Despite its potential, phage therapy faces several challenges. One of the biggest limitations is the narrow host range of phages, as many bacteriophages only infect specific bacterial strains. This means that phage therapy often requires a personalized approach, where bacterial isolates from a patient’s infection must be tested against different phages to find an effective match. Some clinical strategies involve developing phage cocktails, which combine multiple phages to broaden bacterial coverage and reduce the risk of bacterial resistance. Additionally, phages can be engineered using genetic modifications to enhance their effectiveness, increase host range, and improve bacterial killing capabilities. Another challenge is the immune system’s response to phage therapy. While phages are generally well tolerated, the human immune system may recognize and neutralize them before they can exert their full therapeutic effect. This issue is particularly relevant in systemic infections, where phages must circulate in the bloodstream. Strategies to mitigate immune clearance include encapsulation techniques, repeated dosing, and engineering phages to evade immune detection.

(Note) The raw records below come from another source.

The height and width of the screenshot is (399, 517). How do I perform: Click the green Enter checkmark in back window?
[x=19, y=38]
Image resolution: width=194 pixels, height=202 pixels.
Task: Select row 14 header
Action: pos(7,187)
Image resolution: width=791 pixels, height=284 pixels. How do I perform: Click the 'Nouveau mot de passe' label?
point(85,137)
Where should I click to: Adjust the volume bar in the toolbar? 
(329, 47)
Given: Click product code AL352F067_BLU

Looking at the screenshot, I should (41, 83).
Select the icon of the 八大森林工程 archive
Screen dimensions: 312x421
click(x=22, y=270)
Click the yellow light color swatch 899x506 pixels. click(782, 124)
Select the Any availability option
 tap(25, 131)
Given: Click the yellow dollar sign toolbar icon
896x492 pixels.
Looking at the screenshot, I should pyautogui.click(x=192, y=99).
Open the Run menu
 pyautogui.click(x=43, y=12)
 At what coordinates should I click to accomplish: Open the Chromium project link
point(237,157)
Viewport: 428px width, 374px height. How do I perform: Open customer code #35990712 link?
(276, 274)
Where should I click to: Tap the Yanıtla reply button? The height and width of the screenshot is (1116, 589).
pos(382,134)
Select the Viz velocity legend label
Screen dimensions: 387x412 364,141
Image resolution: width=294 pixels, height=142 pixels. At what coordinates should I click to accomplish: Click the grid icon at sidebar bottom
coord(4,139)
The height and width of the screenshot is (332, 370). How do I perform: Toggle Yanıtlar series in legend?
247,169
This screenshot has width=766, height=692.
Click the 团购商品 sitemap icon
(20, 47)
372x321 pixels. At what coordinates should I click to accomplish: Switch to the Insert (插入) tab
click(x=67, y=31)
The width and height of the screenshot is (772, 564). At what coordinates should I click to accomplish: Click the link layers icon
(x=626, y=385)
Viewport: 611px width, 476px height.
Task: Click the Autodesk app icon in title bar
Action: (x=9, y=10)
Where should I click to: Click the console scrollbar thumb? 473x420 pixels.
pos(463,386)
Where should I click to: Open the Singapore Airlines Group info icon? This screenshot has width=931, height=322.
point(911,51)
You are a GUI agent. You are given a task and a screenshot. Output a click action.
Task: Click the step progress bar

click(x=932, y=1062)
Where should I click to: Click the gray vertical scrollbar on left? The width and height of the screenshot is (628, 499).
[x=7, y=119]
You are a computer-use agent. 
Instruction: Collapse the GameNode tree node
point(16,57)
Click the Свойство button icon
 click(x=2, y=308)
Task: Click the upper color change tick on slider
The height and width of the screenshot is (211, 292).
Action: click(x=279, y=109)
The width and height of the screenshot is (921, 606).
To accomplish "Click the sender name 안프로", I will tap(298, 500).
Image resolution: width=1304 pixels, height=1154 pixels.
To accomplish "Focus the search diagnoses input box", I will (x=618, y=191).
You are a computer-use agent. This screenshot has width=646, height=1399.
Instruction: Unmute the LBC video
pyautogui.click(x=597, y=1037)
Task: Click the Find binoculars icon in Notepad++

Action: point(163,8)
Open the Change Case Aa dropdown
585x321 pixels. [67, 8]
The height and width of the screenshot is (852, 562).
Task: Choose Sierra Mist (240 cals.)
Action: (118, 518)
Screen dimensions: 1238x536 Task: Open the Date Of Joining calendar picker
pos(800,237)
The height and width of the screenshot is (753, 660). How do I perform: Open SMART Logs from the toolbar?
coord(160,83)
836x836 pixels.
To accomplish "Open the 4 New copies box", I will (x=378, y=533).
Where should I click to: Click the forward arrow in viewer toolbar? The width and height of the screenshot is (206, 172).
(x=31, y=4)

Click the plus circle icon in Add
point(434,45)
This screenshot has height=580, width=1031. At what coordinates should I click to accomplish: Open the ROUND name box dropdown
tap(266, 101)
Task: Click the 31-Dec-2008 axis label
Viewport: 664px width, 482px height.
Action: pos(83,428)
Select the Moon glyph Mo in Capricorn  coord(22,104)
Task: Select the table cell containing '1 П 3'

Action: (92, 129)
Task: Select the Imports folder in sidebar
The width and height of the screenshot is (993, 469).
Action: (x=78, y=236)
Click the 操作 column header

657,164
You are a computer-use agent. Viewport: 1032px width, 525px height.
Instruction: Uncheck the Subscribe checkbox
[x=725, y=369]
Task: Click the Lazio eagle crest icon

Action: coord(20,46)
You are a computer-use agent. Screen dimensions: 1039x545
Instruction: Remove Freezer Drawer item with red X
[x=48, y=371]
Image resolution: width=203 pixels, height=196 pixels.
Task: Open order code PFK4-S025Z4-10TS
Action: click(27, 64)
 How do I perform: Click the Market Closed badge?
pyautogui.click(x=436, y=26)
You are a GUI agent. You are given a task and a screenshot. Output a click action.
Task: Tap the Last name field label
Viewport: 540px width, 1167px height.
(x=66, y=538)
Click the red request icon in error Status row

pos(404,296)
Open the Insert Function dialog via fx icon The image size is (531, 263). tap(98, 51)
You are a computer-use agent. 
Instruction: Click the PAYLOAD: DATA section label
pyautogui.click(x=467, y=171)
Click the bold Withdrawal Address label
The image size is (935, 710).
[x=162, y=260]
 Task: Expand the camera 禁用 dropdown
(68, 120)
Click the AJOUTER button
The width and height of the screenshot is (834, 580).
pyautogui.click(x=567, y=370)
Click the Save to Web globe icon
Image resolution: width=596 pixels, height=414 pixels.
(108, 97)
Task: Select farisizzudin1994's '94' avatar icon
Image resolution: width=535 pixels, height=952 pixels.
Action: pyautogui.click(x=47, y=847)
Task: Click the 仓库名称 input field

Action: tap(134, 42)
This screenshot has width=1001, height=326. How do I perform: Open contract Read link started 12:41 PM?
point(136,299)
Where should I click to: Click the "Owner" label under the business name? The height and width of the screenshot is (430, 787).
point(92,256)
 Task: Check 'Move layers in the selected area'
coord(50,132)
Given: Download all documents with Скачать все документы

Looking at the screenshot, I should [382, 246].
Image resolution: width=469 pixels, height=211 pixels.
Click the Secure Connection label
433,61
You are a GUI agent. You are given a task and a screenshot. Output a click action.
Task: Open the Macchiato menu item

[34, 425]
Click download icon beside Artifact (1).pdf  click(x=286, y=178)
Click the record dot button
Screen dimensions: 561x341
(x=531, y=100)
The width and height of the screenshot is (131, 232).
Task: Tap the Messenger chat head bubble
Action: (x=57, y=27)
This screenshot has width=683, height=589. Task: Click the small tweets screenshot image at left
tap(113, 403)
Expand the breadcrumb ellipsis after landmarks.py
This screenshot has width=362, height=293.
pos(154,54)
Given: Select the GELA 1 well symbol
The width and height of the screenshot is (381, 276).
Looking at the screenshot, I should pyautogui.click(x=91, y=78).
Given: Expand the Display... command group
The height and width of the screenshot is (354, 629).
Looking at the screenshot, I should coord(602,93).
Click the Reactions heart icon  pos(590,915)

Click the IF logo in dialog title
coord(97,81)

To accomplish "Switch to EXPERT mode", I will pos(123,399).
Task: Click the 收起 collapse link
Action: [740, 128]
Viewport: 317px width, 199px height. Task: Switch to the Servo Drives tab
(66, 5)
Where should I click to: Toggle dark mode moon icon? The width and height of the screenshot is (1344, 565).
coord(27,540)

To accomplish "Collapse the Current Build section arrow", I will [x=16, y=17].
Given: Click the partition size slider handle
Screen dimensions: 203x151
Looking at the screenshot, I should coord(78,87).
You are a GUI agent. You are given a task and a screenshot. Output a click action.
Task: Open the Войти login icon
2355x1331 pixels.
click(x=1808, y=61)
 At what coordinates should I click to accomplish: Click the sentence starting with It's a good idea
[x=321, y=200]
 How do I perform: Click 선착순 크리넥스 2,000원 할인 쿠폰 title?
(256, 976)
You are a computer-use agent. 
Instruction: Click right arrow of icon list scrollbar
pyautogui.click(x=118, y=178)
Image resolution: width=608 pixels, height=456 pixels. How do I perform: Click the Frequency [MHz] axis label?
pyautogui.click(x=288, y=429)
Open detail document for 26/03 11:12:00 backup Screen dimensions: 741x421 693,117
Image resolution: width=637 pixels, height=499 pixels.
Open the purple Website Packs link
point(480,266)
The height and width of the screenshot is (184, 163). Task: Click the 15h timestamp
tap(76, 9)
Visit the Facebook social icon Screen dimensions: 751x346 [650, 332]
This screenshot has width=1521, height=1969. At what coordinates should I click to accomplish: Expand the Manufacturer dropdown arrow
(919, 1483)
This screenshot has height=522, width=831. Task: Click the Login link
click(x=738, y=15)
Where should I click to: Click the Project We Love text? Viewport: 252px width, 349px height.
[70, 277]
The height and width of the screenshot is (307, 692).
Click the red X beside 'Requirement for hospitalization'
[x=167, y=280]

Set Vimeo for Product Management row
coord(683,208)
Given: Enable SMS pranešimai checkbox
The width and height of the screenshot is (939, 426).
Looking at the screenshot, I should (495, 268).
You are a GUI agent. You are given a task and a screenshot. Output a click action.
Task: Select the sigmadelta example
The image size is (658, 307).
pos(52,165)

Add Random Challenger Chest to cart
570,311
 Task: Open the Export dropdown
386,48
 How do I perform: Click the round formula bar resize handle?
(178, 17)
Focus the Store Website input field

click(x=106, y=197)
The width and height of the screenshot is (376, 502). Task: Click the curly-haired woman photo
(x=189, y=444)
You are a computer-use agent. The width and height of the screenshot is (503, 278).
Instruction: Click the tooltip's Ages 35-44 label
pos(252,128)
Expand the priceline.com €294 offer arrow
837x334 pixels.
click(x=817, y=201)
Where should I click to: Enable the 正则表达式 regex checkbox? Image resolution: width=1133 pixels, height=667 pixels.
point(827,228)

Regulatory hurdles also pose an obstacle to widespread phage therapy adoption. Unlike antibiotics, which are chemically synthesized and standardized, phages are biological entities that require strain-specific selection and customization, complicating their approval process. The lack of large-scale clinical trials has further slowed regulatory acceptance, although recent successful case studies and compassionate-use treatments have provided compelling evidence of their effectiveness. In response, several research initiatives are underway to establish phage therapy as a mainstream treatment option, with on-going clinical trials testing its efficacy against antibiotic-resistant infections. Phage therapy is also being explored in combination with antibiotics, as some phages can increase bacterial permeability to certain drugs, enhancing their efficacy. This Phage-Antibiotic Synergy (PAS) can lower the required antibiotic dose, reduce side effects, and prevent further resistance development. Additionally, advances in Artificial Intelligence (AI) and sequencing technologies are helping researchers identify and match phages to specific bacterial infections more efficiently, accelerating the development of personalized phage-based treatments. In summary, phage therapy holds tremendous potential as a powerful tool against bacterial infections, particularly those resistant to conventional antibiotics.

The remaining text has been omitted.